Stored data:

____

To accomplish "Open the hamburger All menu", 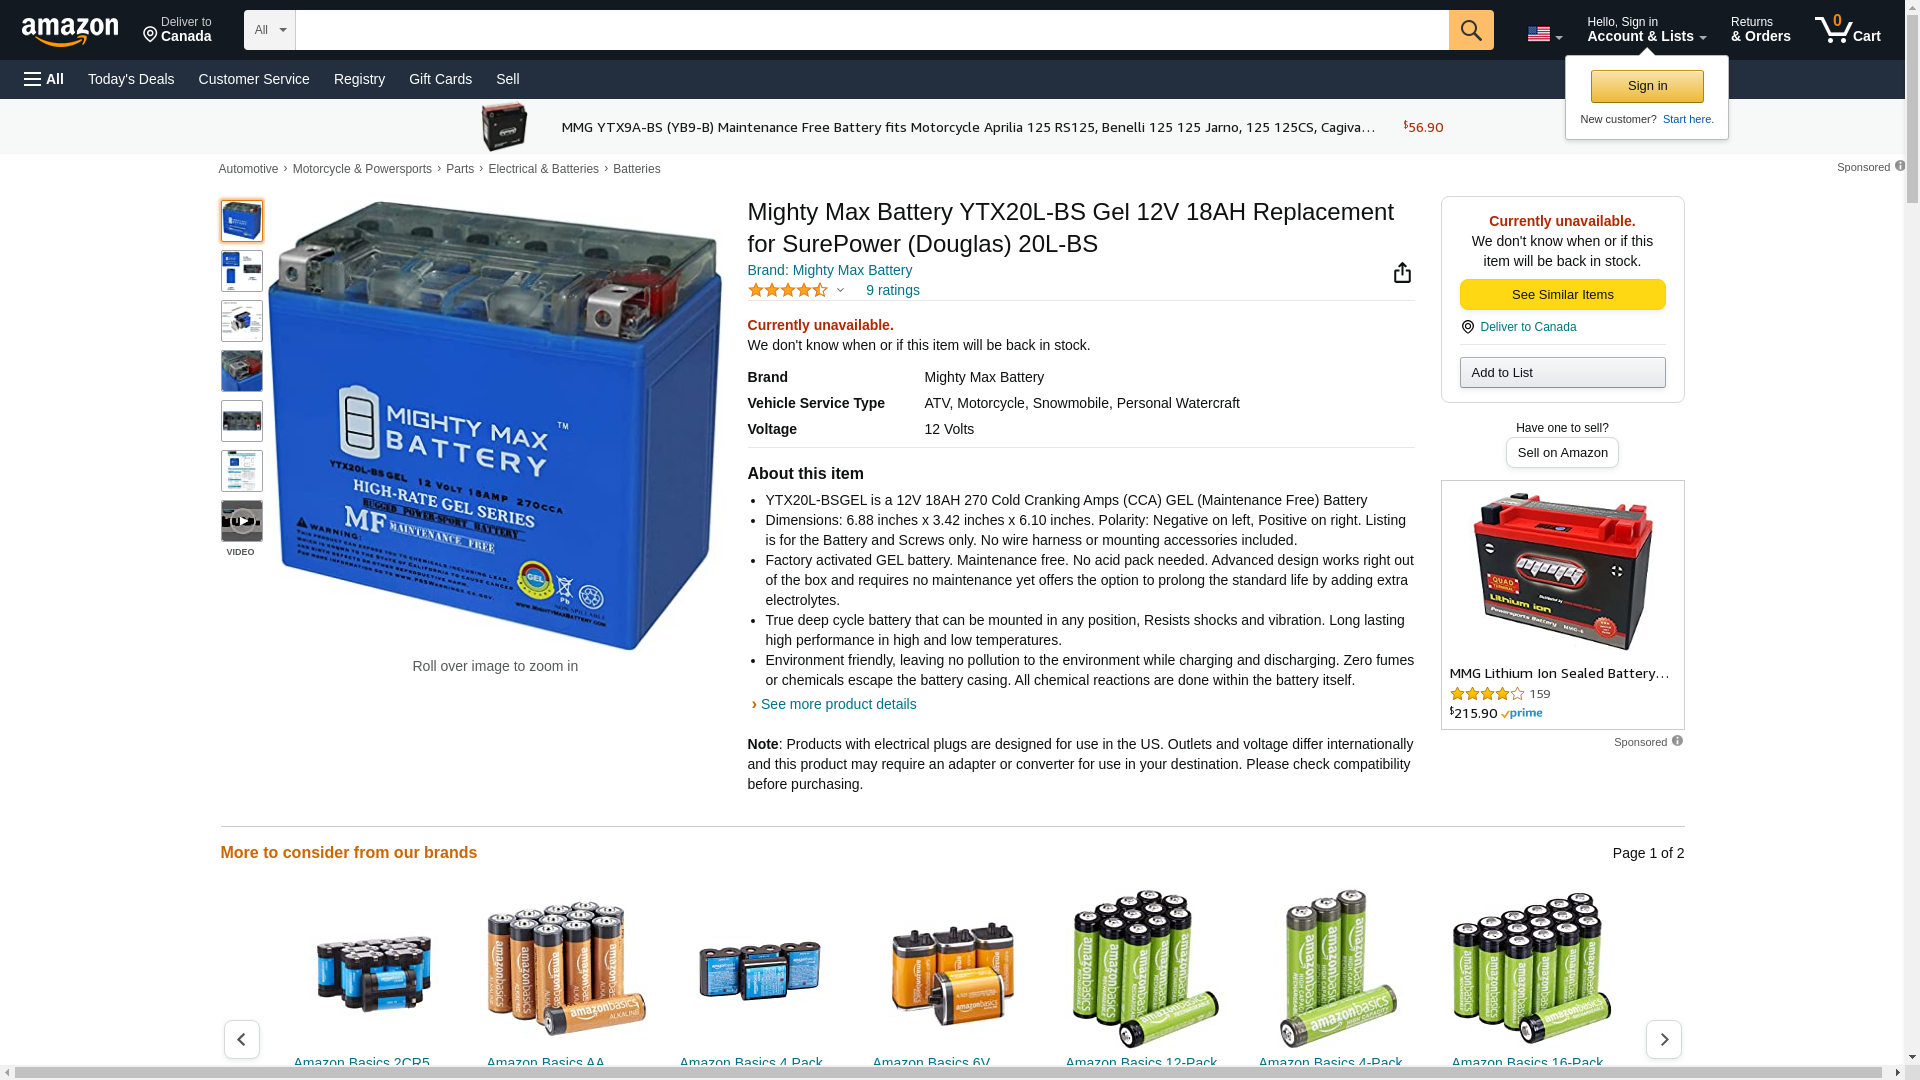I will click(44, 79).
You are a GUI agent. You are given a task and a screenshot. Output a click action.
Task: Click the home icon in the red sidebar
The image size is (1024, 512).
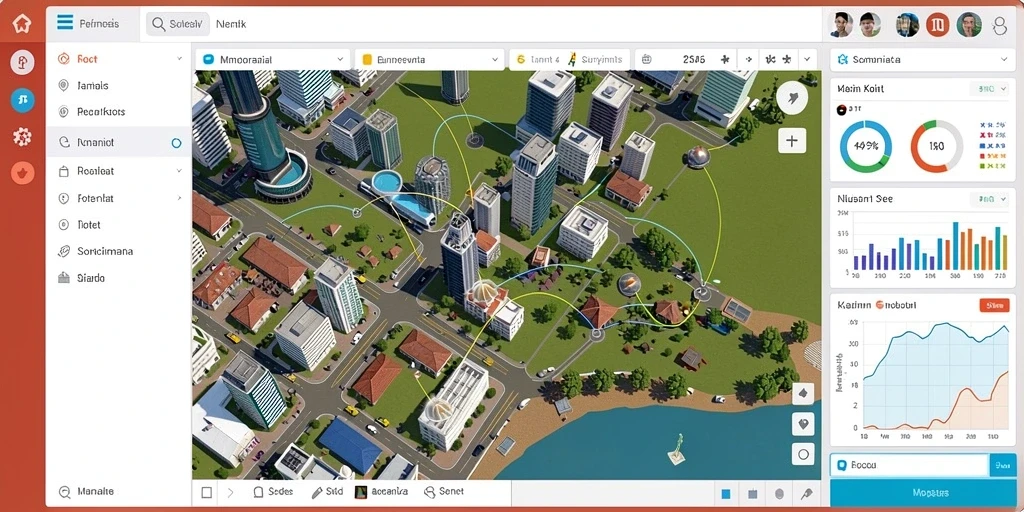[22, 24]
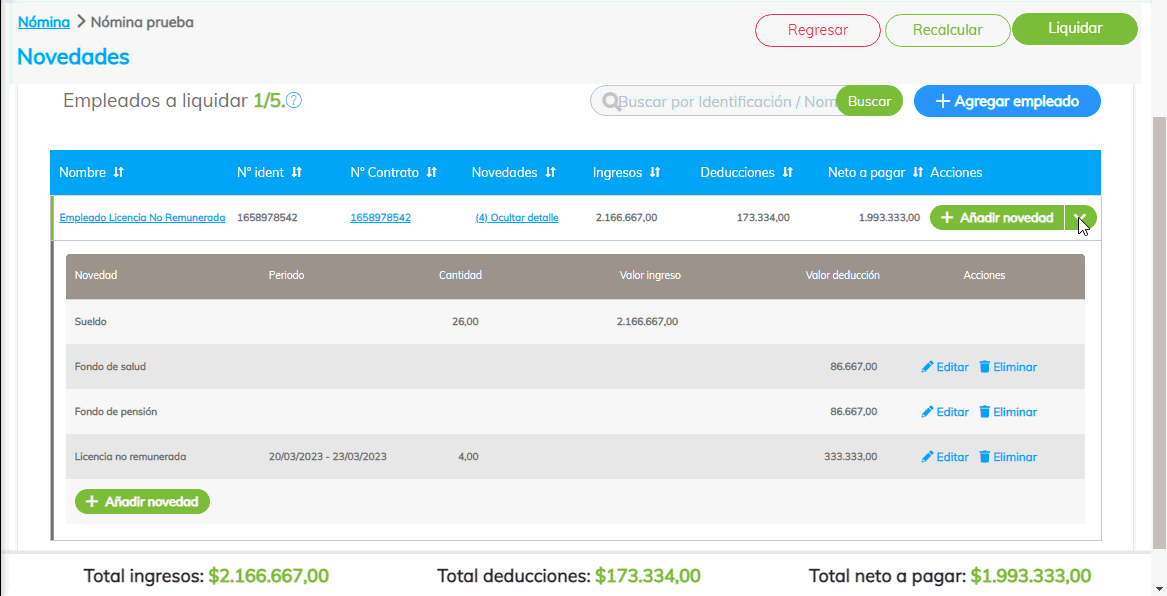
Task: Sort by Ingresos column arrows
Action: (x=655, y=173)
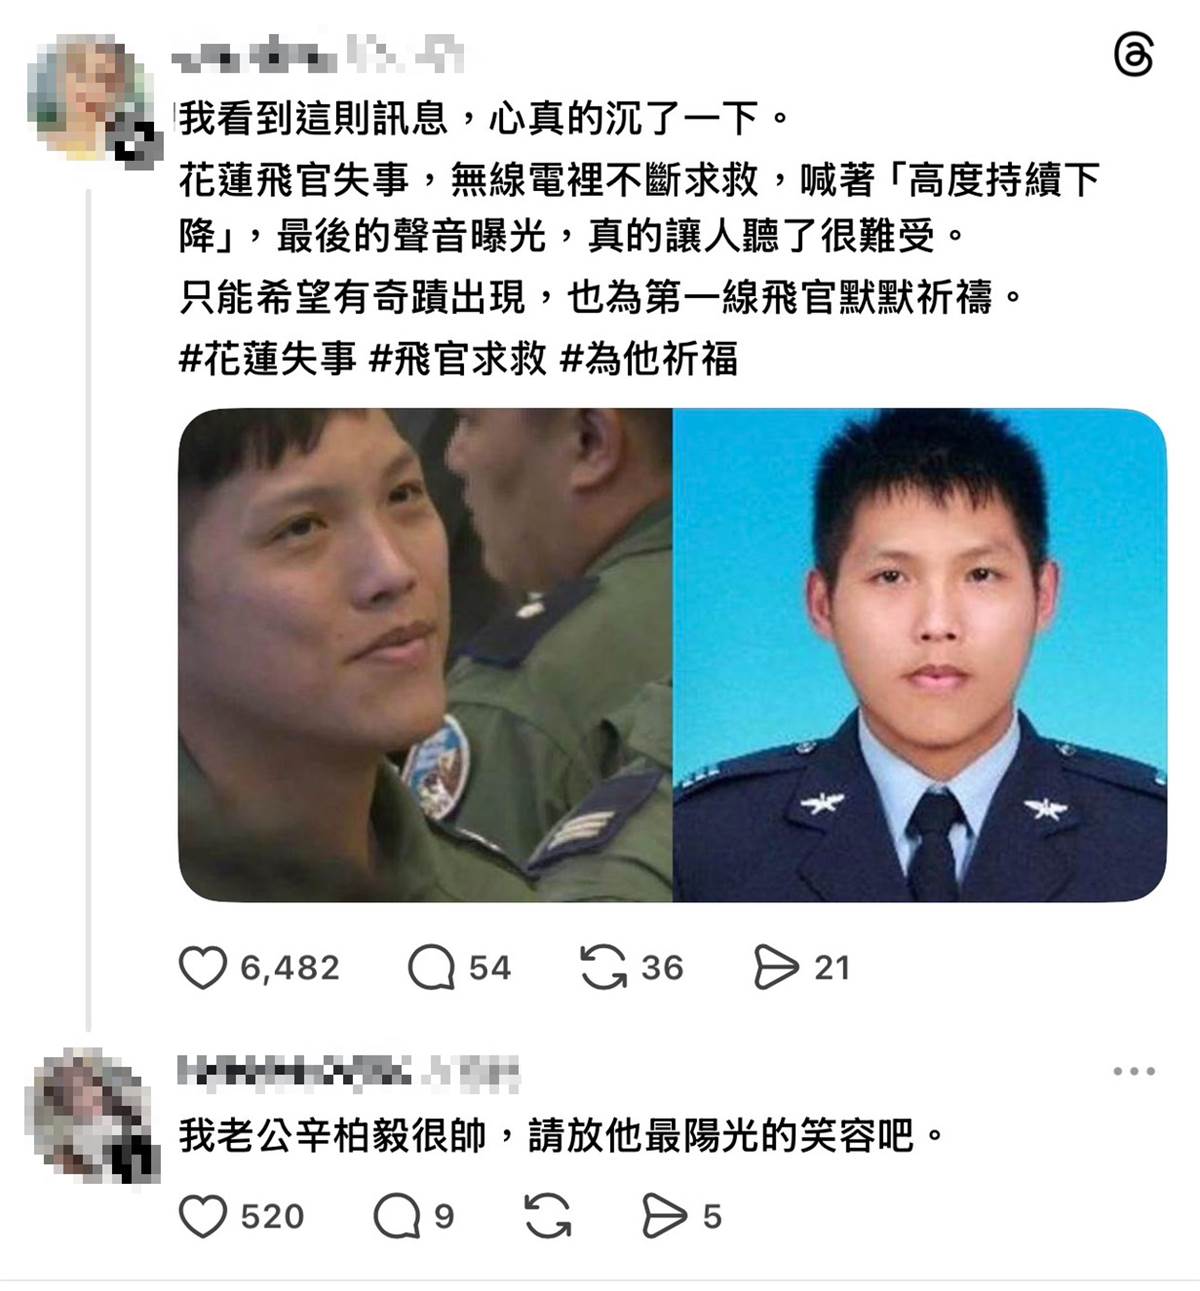Select the reply text about 辛柏毅
1200x1291 pixels.
[561, 1136]
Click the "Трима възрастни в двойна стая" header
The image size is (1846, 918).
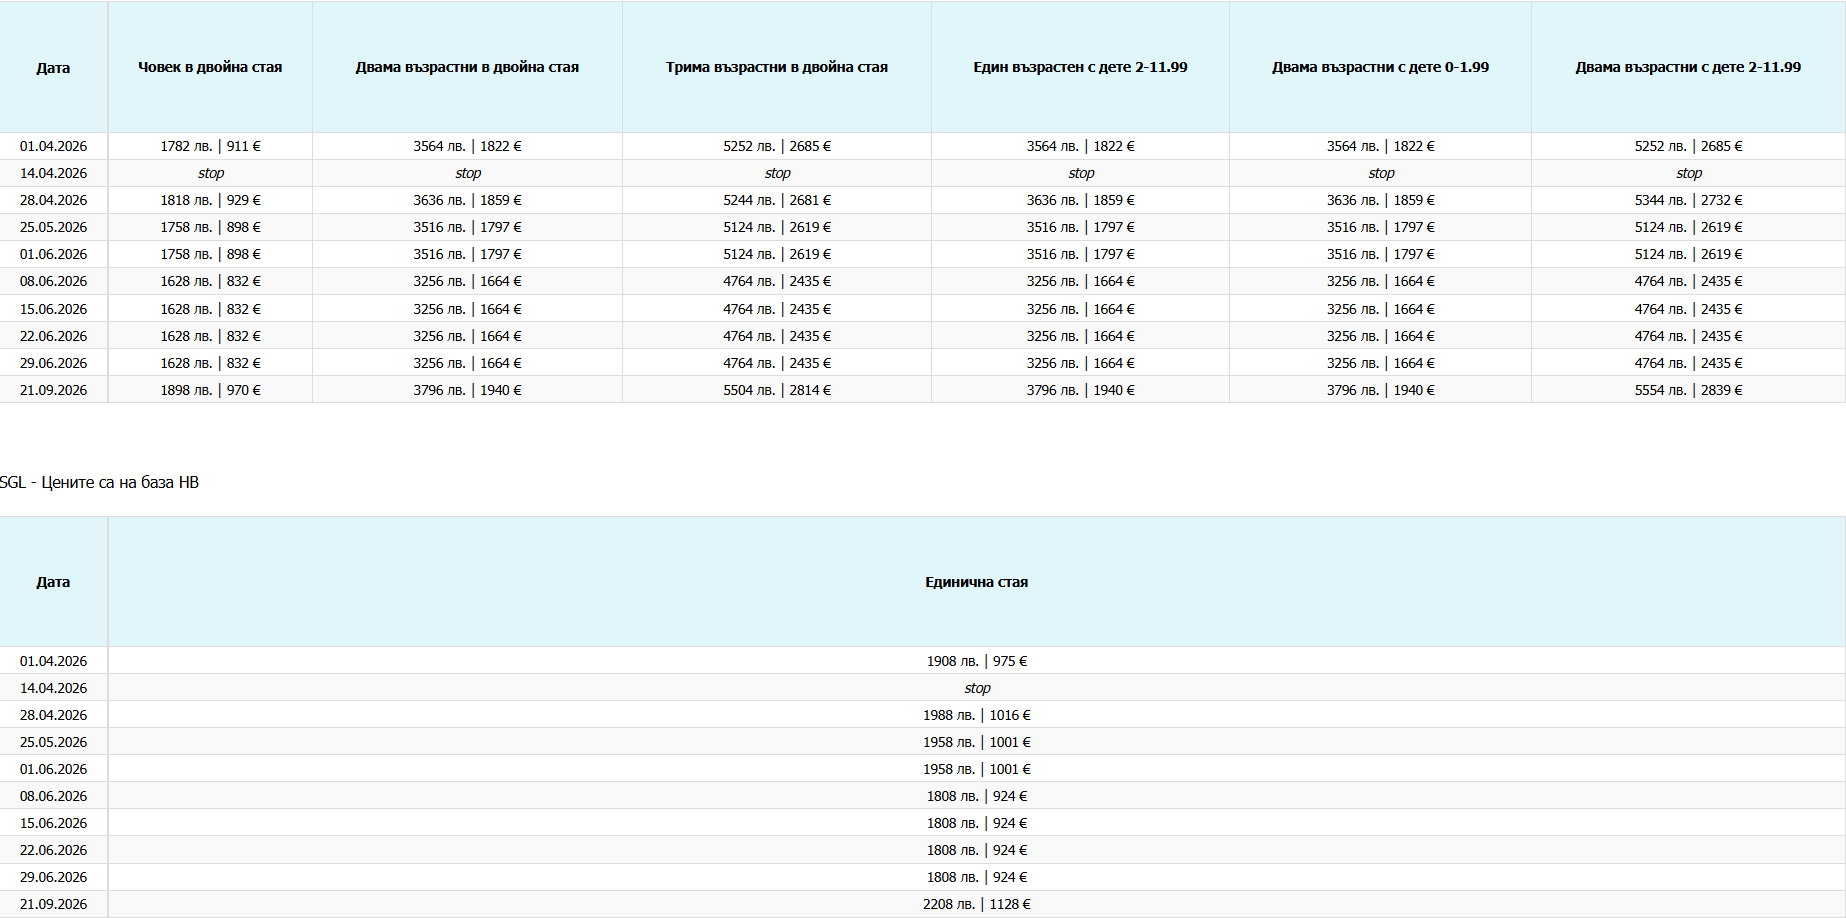(776, 67)
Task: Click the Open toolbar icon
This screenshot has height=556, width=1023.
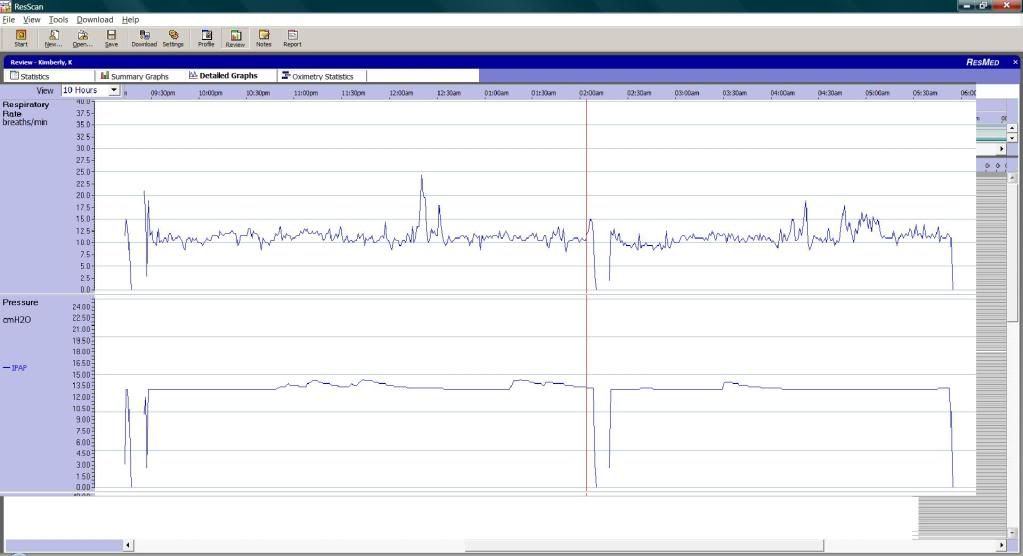Action: 82,38
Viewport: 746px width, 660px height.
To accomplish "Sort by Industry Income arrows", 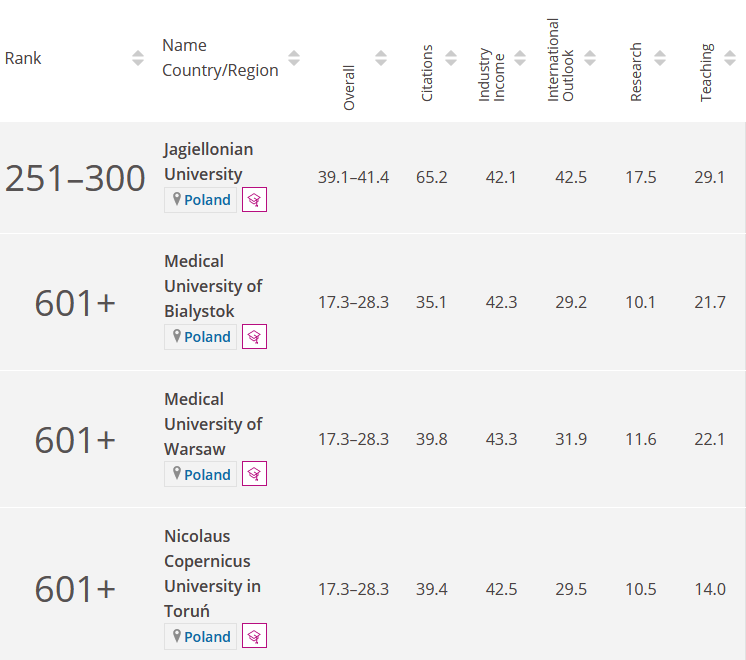I will tap(521, 58).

____

_What this task involves_
Write out the lines above from the one with "The image size is (1024, 512)." through the one with "Viewport: 746px width, 660px height.", ends included, exactly; no picture goes in.

_Response to this task_
The image size is (1024, 512).
[22, 24]
Task: Sort by Ingresos column arrows
Action: (x=655, y=173)
Select the reply text about 辛柏毅
1200x1291 pixels.
[561, 1136]
Click the "Трима възрастни в двойна стая" header
The image size is (1846, 918).
(776, 67)
Task: Click the Open toolbar icon
This screenshot has height=556, width=1023.
Action: 82,38
Viewport: 746px width, 660px height.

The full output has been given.